G-protein–gated Inwardly Rectifying Potassium Channels Modulate Respiratory Depression by Opioids

Abstract

Abstract Background Drugs acting on μ-opioid receptors (MORs) are widely used as analgesics but present side effects including life-threatening respiratory depression. MORs are G-protein–coupled receptors inhibiting neuronal activity through calcium channels, adenylyl cyclase, and/or G-protein–gated inwardly rectifying potassium (GIRK) channels. The pathways underlying MOR-dependent inhibition of rhythmic breathing are unknown. Methods By using a combination of genetic, pharmacological, and physiological tools in rodents in vivo, the authors aimed to identify the role of GIRK channels in MOR-mediated inhibition of respiratory circuits. Results GIRK channels were expressed in the ventrolateral medulla, a neuronal population regulating rhythmic breathing, and GIRK channel activation with flupirtine reduced respiratory rate in rats (percentage of baseline rate in mean ± SD: 79.4 ± 7.4%, n = 7), wild-type mice (82.6 ± 3.8%, n = 3), but not in mice lacking the GIRK2 subunit, an integral subunit of neuronal GIRK channels (GIRK2−/−, 101.0 ± 1.9%, n = 3). Application of the MOR agonist [d-Ala2, N-MePhe4, Gly-ol]-enkephalin (DAMGO) to the ventrolateral medulla depressed respiratory rate, an effect partially reversed by the GIRK channel blocker Tertiapin-Q (baseline: 42.1 ± 7.4 breath/min, DAMGO: 26.1 ± 13.4 breath/min, Tertiapin-Q + DAMGO: 33.9 ± 9.8 breath/min, n = 4).
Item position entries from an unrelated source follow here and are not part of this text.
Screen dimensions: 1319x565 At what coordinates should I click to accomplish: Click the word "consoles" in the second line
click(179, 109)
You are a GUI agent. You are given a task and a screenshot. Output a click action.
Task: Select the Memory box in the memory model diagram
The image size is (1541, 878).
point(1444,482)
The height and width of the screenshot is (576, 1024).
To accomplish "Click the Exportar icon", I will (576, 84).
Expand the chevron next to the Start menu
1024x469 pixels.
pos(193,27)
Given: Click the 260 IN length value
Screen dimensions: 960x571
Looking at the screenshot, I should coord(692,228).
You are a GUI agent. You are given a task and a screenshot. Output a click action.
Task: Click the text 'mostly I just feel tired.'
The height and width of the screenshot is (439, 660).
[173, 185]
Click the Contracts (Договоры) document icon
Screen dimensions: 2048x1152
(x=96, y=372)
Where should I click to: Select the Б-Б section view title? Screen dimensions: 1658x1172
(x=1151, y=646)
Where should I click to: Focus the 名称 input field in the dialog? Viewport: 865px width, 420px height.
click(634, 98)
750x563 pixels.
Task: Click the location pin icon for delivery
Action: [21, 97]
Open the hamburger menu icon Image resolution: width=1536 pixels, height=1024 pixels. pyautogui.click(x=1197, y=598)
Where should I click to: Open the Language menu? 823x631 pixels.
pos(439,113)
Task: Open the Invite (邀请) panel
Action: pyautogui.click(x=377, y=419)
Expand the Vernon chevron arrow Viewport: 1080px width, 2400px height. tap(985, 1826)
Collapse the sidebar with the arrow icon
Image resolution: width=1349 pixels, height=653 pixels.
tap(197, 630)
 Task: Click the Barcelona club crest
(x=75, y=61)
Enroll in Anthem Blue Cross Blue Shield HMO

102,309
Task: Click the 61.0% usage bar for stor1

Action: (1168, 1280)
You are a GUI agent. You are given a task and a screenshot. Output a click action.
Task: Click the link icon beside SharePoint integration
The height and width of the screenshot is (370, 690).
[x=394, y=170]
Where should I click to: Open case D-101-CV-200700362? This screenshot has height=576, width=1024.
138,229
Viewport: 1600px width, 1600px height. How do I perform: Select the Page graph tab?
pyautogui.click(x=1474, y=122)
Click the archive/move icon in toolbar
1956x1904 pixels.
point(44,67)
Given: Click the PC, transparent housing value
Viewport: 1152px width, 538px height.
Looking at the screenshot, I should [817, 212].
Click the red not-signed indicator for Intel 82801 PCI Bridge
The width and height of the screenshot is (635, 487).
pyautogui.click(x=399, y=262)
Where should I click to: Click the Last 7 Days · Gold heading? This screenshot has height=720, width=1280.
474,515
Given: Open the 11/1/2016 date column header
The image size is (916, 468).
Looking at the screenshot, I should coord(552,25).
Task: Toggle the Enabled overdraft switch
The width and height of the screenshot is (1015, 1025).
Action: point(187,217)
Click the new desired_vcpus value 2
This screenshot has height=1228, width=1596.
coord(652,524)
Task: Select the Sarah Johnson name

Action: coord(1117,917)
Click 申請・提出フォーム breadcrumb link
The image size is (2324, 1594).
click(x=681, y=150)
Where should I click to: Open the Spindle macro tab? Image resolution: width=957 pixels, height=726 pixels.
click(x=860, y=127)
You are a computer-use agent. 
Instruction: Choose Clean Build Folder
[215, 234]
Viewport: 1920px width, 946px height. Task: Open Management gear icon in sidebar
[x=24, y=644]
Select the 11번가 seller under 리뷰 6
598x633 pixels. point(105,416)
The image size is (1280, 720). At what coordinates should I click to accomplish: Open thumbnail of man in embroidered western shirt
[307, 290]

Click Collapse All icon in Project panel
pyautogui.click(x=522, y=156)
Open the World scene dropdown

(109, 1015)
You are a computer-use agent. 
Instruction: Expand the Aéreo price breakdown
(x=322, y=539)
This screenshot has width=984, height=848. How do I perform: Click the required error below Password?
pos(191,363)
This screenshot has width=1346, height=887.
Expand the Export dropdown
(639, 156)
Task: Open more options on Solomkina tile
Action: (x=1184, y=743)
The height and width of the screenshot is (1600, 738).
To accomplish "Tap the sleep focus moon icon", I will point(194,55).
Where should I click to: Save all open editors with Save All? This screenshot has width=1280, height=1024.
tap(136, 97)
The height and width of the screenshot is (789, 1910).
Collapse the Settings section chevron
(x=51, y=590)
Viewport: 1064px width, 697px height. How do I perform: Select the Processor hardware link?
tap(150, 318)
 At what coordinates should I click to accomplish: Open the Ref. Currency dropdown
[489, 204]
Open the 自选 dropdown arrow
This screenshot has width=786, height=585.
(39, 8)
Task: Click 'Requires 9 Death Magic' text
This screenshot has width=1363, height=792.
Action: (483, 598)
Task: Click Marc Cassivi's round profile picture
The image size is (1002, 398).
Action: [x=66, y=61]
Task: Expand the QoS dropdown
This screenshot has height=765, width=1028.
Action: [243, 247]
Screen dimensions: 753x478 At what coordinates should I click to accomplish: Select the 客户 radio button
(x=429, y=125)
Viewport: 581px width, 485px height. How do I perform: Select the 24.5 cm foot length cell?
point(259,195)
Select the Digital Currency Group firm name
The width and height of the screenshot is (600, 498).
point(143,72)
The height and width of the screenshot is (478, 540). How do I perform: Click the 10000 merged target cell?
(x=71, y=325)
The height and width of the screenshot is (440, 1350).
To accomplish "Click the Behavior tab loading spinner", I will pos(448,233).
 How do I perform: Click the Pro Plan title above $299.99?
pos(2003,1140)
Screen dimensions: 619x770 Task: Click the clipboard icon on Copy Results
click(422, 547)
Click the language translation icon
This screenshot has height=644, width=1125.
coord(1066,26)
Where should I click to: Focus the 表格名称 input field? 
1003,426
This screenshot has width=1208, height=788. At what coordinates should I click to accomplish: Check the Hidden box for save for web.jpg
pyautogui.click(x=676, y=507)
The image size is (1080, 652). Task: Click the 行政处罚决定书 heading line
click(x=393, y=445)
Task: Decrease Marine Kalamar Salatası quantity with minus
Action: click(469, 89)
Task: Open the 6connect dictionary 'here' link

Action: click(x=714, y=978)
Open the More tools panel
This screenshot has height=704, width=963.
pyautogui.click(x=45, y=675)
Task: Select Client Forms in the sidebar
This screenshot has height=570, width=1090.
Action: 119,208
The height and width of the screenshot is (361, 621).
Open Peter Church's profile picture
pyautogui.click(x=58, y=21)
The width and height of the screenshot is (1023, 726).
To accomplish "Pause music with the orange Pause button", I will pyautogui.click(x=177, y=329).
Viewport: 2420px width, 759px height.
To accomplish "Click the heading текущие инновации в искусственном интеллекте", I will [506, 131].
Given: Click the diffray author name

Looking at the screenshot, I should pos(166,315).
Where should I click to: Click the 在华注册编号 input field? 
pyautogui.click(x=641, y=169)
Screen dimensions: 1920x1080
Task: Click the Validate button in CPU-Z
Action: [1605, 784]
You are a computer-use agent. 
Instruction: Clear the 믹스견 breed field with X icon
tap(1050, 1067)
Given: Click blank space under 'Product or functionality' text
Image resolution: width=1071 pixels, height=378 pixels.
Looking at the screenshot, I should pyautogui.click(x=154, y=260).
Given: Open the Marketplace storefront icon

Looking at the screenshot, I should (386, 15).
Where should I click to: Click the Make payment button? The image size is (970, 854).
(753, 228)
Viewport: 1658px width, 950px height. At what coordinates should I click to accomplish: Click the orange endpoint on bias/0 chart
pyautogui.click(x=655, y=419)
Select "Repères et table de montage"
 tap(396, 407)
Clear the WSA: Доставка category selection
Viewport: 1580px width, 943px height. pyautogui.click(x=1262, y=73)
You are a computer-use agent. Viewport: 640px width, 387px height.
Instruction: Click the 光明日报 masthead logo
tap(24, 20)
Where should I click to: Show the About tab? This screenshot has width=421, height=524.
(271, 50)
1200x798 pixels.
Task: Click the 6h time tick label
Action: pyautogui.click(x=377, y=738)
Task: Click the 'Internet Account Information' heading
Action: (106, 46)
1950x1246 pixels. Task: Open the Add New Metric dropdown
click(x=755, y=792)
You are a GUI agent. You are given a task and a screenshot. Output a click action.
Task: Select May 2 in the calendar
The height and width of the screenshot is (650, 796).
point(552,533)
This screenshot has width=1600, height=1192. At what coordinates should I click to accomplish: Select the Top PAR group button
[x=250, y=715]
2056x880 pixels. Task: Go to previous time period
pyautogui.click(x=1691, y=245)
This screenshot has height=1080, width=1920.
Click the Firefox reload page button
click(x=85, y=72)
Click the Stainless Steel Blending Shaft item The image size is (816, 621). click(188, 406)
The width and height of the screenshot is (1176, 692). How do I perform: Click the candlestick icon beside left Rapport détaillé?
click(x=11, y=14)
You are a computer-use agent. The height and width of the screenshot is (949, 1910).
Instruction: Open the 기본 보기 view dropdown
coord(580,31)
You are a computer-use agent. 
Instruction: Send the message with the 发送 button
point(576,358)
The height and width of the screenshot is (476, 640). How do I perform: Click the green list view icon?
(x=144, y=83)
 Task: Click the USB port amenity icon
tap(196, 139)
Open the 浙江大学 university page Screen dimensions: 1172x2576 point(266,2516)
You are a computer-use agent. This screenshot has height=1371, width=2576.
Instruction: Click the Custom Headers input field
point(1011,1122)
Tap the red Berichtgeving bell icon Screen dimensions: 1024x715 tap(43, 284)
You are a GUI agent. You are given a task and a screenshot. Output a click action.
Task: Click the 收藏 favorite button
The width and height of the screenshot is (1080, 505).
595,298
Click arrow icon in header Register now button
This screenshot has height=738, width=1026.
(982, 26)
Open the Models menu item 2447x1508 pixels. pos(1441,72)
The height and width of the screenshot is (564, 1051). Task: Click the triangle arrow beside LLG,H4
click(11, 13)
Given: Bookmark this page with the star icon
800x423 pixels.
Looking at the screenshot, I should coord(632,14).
Importantly, DAMGO applied to the ventrolateral medulla failed to reduce rhythmic breathing in GIRK2−/− mice (percentage of baseline rate: 103.2 ± 12.1%, n = 4), whereas it considerably reduced rate in wild-type mice (62.5 ± 17.7% of baseline, n = 4). Respiratory rate depression by systemic injection of the opioid analgesic fentanyl was markedly reduced in GIRK2−/− (percentage of baseline: 12.8 ± 15.8%, n = 5) compared with wild-type mice (72.9 ± 27.3%). Conclusions Overall, these results identify that GIRK channels contribute to respiratory inhibition by MOR, an essential step toward understanding respiratory depression by opioids.